* **GIVEN EXERCISE 1**:
Condense the paragraph of the Spread Culture discussion that begins "The problem with taking cities" into a shorter version that keeps its main points.
* **GIVEN EXERCISE 2**:
Print the Spread Culture discussion word for word from "Intuitively, I would" up to and including "impact, or no?".

So here's a similar question: how does a series of Spread Culture spy missions targeting a single rival's city compare with cranking up the :culture: slider, and running artists and/or building :culture: in nearby cities? In this situation, please assume the empire has lots of mature towns, so the slider is very relevant.

Intuitively, I would imagine directly applying the slider will produce much more raw :culture:. But it's spread out across the whole Civilization, and pretty much wasted if the shared border is really short. So if I'm trying to take over a border city with culture, do yall find espionage missions are more effective than the direct :culture: impact, or no?
 
Espionage, easily. It depends on mapsize a bit. I usually play on the largest mapsizes so running a high culture slider means the commerce of more cities is wasted just so you can take over 1 city. On smaller mapsizes, the benefit of taking a single city is greater, so the cost of running the culture slider is not as worrying.

The problem with taking cities via espionage is that you need to have spread at least 1 culture onto the target city anyway. This means you can only take the cities closest to your borders, and you have to have paid at least some attention to culture building already.

But generally speaking, running the spread culture mission repeatedly (maybe 10 times or so in about 10 turns) is often enough to flip a city and it's pretty fun/funny! It's most viable if running an espionage economy of some description and only if the civ is one which you would want to avoid war with anyway. You can take the valuable border cities of your best ally with no diplomatic penalty other than the few spies that get caught and the close borders (which you'd already have anyway). And if you're running an esp economy, you'd have the negative diplo from spies being caught already as well.

The Spread Culture mission IMO is a very powerful feature that many, if not most, players have not discovered, even though it is mentioned in some excellent Strategy Articles. EDIT: It would seem part of the reason for this is that, as pointed out below, 3.17 broke the Spread Culture mission so that it only spread 0.05% culture instead of 5% and it has only been fixed in Dresden's Unofficial Patch. So those playing stock 3.17 will find the mission 100% useless.

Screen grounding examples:

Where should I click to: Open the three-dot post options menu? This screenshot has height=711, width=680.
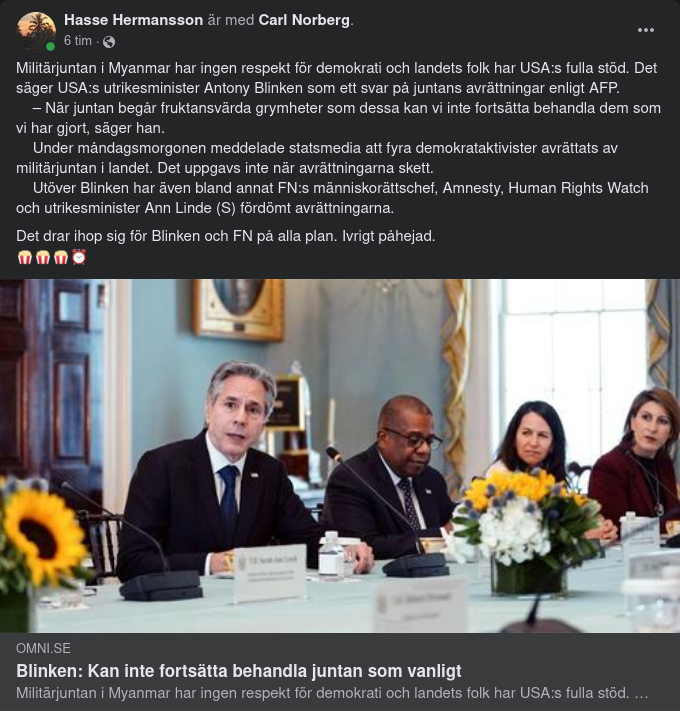click(x=646, y=30)
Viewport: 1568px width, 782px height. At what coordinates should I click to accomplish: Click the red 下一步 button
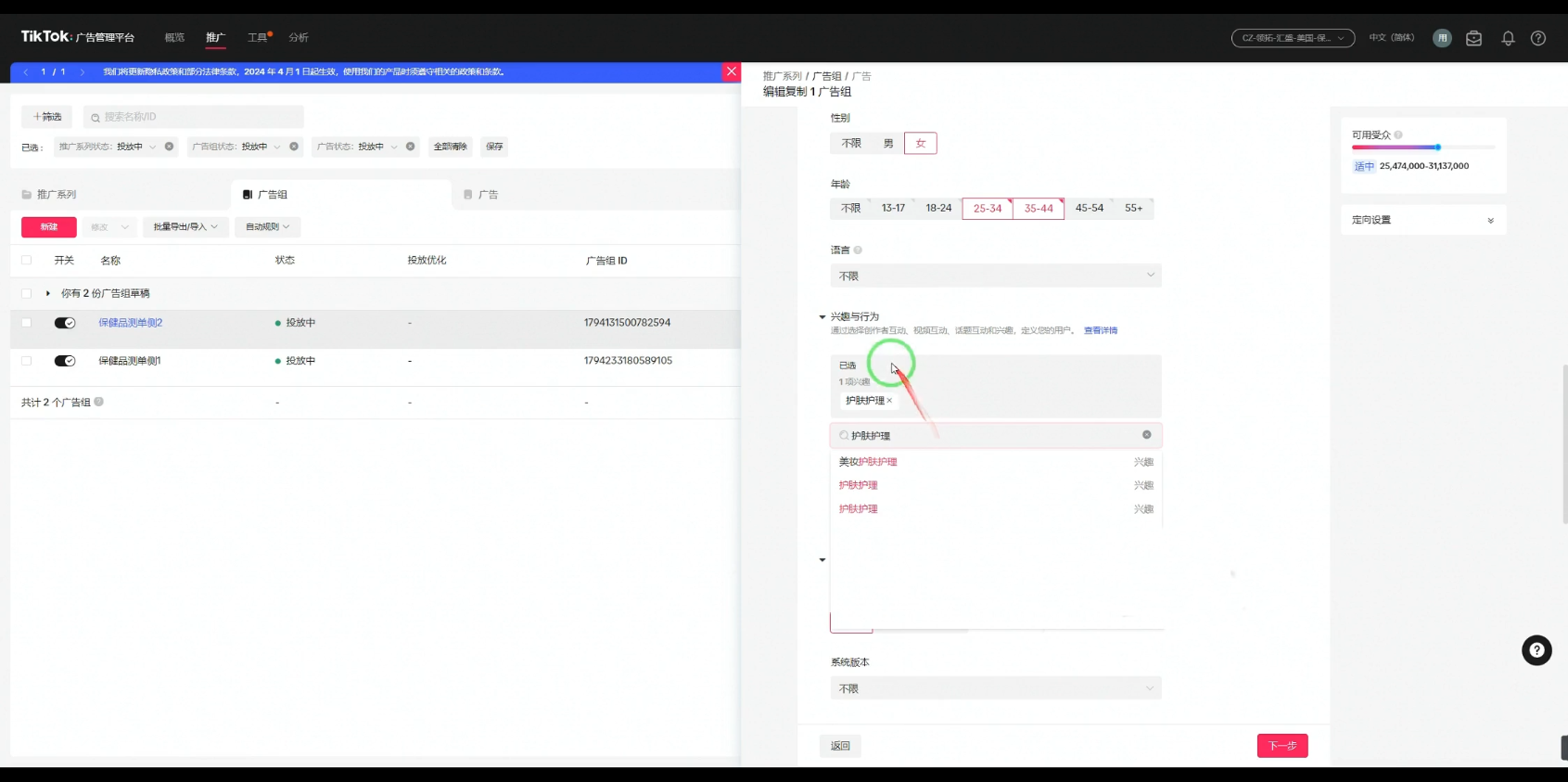(1281, 746)
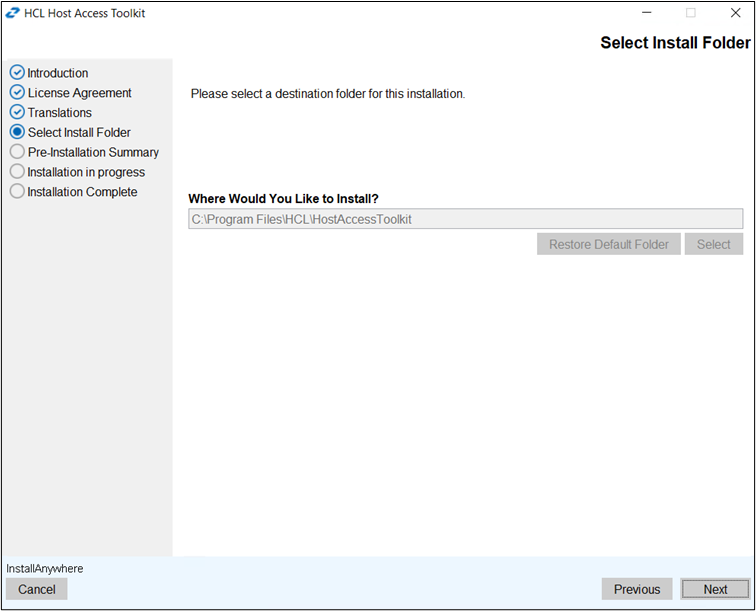This screenshot has width=756, height=611.
Task: Select the Installation Complete step label text
Action: point(83,191)
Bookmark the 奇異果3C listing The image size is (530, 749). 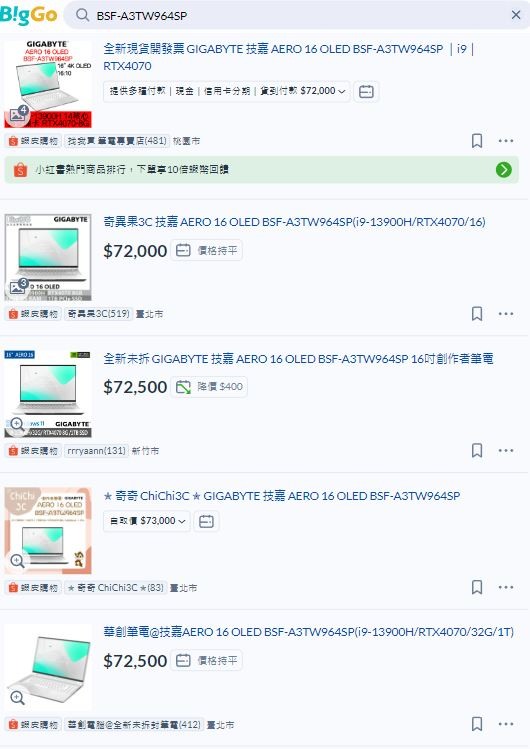coord(477,314)
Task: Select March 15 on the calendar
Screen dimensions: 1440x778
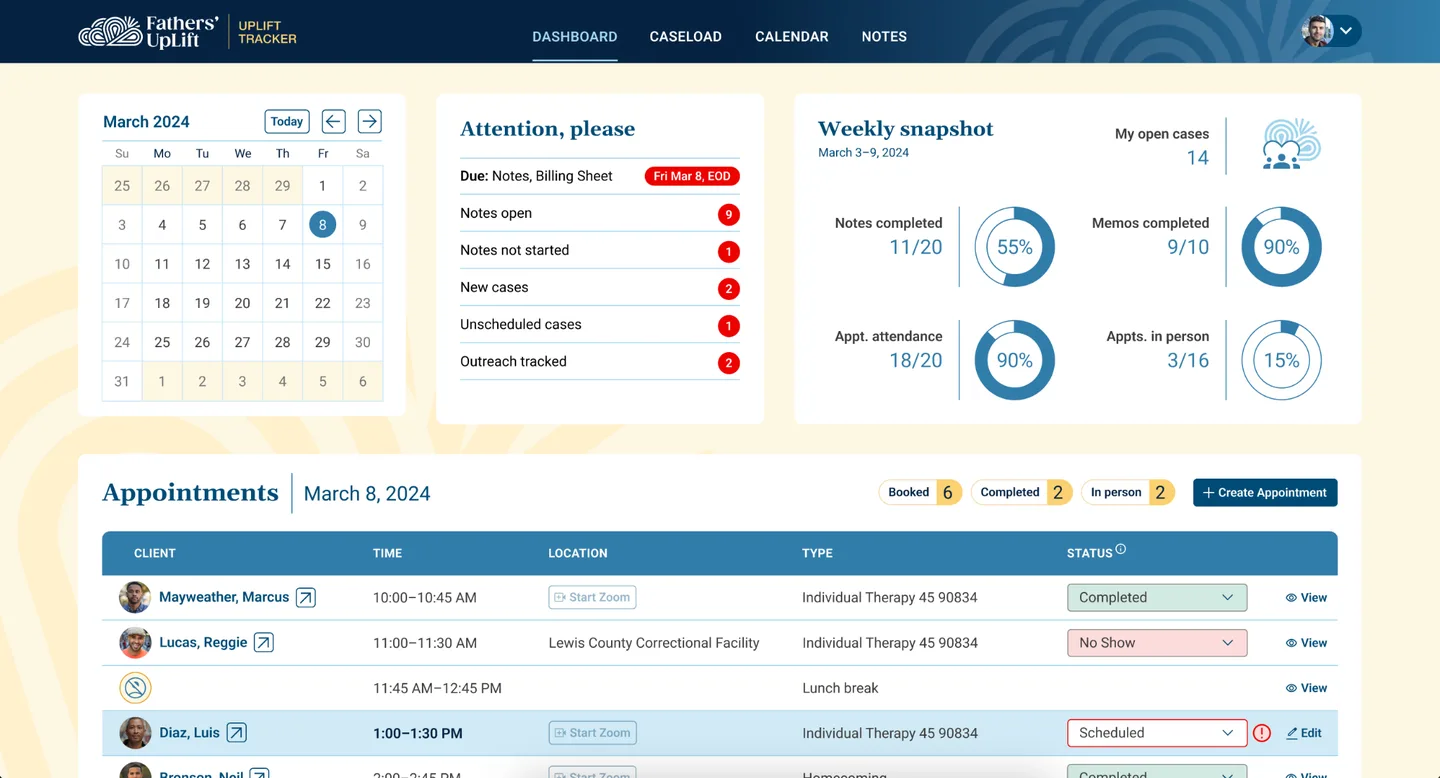Action: click(322, 264)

* **FULL OUTPUT 1**:
Taking cities through espionage requires that at least 1 culture has already been spread onto the target city. So only the cities closest to your borders can be taken, and you must already have put some attention into building culture.

* **FULL OUTPUT 2**:
Intuitively, I would imagine directly applying the slider will produce much more raw :culture:. But it's spread out across the whole Civilization, and pretty much wasted if the shared border is really short. So if I'm trying to take over a border city with culture, do yall find espionage missions are more effective than the direct :culture: impact, or no?